- Location of Vincent, Iowa
- Coordinates: 42°35′31″N 94°01′08″W﻿ / ﻿42.59194°N 94.01889°W
- Country: United States
- State: Iowa
- County: Webster

Area
- • Total: 0.26 sq mi (0.67 km^{2})
- • Land: 0.26 sq mi (0.67 km^{2})
- • Water: 0 sq mi (0.00 km^{2})
- Elevation: 1,135 ft (346 m)

Population (2020)
- • Total: 130
- • Density: 505.4/sq mi (195.15/km^{2})
- Time zone: UTC-6 (Central (CST))
- • Summer (DST): UTC-5 (CDT)
- ZIP code: 50594
- Area code: 515
- FIPS code: 19-81075
- GNIS feature ID: 2397144
- Website: www.cityofvincent.org

= Vincent, Iowa =

Vincent is a city in Webster County, Iowa, United States. The population was 130 at the time of the 2020 census.

==Geography==
According to the United States Census Bureau, the city has a total area of 0.26 sqmi, all land.

==Demographics==

===2020 census===
As of the census of 2020, there were 130 people, 64 households, and 44 families residing in the city. The population density was 505.4 inhabitants per square mile (195.1/km^{2}). There were 73 housing units at an average density of 283.8 per square mile (109.6/km^{2}). The racial makeup of the city was 96.9% White, 0.0% Black or African American, 0.0% Native American, 0.0% Asian, 0.0% Pacific Islander, 0.0% from other races and 3.1% from two or more races. Hispanic or Latino persons of any race comprised 0.0% of the population.

Of the 64 households, 34.4% of which had children under the age of 18 living with them, 51.6% were married couples living together, 4.7% were cohabitating couples, 20.3% had a female householder with no spouse or partner present and 23.4% had a male householder with no spouse or partner present. 31.2% of all households were non-families. 28.1% of all households were made up of individuals, 12.5% had someone living alone who was 65 years old or older.

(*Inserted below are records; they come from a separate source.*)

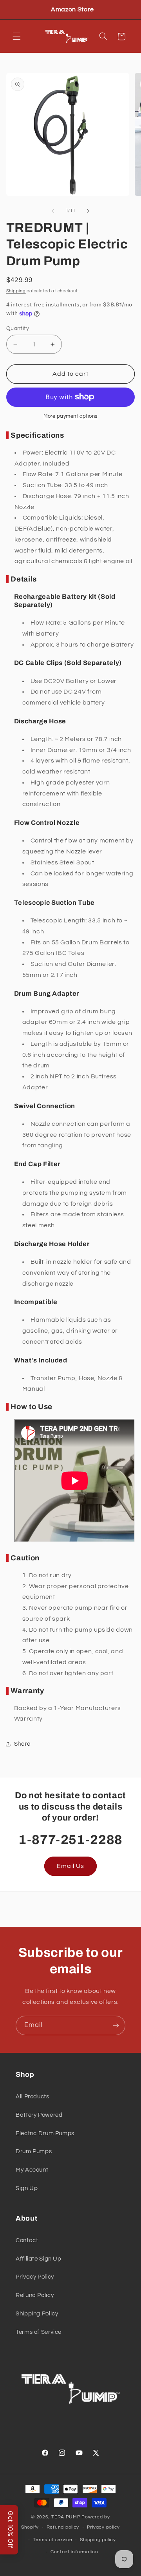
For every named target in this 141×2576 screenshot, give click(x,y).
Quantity (17, 328)
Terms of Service (38, 2332)
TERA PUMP (66, 2517)
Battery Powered (39, 2115)
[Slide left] (52, 210)
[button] (16, 36)
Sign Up (27, 2188)
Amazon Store (72, 9)
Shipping (16, 291)
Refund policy (63, 2527)
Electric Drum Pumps (45, 2133)
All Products (32, 2097)
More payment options (70, 416)
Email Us (70, 1866)
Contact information (74, 2552)
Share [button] (22, 1744)
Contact (27, 2240)
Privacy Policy (35, 2277)
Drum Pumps (34, 2151)
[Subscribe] (116, 2025)
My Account (32, 2170)
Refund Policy (35, 2295)
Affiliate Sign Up (38, 2259)
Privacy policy (103, 2527)
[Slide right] (88, 210)
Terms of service (52, 2540)
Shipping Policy (37, 2314)
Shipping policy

The median age in the city was 49.3 years. 17.7% of the residents were under the age of 20; 4.6% were between the ages of 20 and 24; 21.5% were from 25 and 44; 37.7% were from 45 and 64; and 18.5% were 65 years of age or older. The gender makeup of the city was 50.8% male and 49.2% female.

===2010 census===
As of the census of 2010, there were 174 people, 73 households, and 47 families living in the city. The population density was 669.2 PD/sqmi. There were 73 housing units at an average density of 280.8 /mi2. The racial makeup of the city was 94.3% White, 0.6% Asian, 2.9% from other races, and 2.3% from two or more races. Hispanic or Latino of any race were 6.3% of the population.

There were 73 households, of which 28.8% had children under the age of 18 living with them, 54.8% were married couples living together, 5.5% had a female householder with no husband present, 4.1% had a male householder with no wife present, and 35.6% were non-families. 28.8% of all households were made up of individuals, and 9.6% had someone living alone who was 65 years of age or older. The average household size was 2.38 and the average family size was 2.94.

The median age in the city was 40 years. 23% of residents were under the age of 18; 13.3% were between the ages of 18 and 24; 22.4% were from 25 to 44; 26.4% were from 45 to 64; and 14.9% were 65 years of age or older. The gender makeup of the city was 54.6% male and 45.4% female.

===2000 census===
As of the census of 2000, there were 158 people, 67 households, and 46 families living in the city. The population density was 708.5 PD/sqmi. There were 71 housing units at an average density of 318.4 /mi2. The racial makeup of the city was 100.00% White.

There were 67 households, out of which 31.3% had children under the age of 18 living with them, 65.7% were married couples living together, 3.0% had a female householder with no husband present, and 29.9% were non-families. 29.9% of all households were made up of individuals, and 11.9% had someone living alone who was 65 years of age or older. The average household size was 2.36 and the average family size was 2.91.

In the city, the population was spread out, with 24.7% under the age of 18, 5.1% from 18 to 24, 25.3% from 25 to 44, 29.7% from 45 to 64, and 15.2% who were 65 years of age or older. The median age was 40 years. For every 100 females, there were 105.2 males. For every 100 females age 18 and over, there were 101.7 males.

The median income for a household in the city was $32,500, and the median income for a family was $46,250. Males had a median income of $32,143 versus $21,250 for females. The per capita income for the city was $16,341. About 4.8% of families and 6.2% of the population were below the poverty line, including 5.0% of those under the age of eighteen and none of those 65 or over.

==Education==
The Eagle Grove Community School District serves children from PreK to 12th grade. The district covers area of Wright, Humboldt, and Webster counties, and serves the communities of Eagle Grove, Thor, Vincent, Woolstock, and the surrounding rural areas.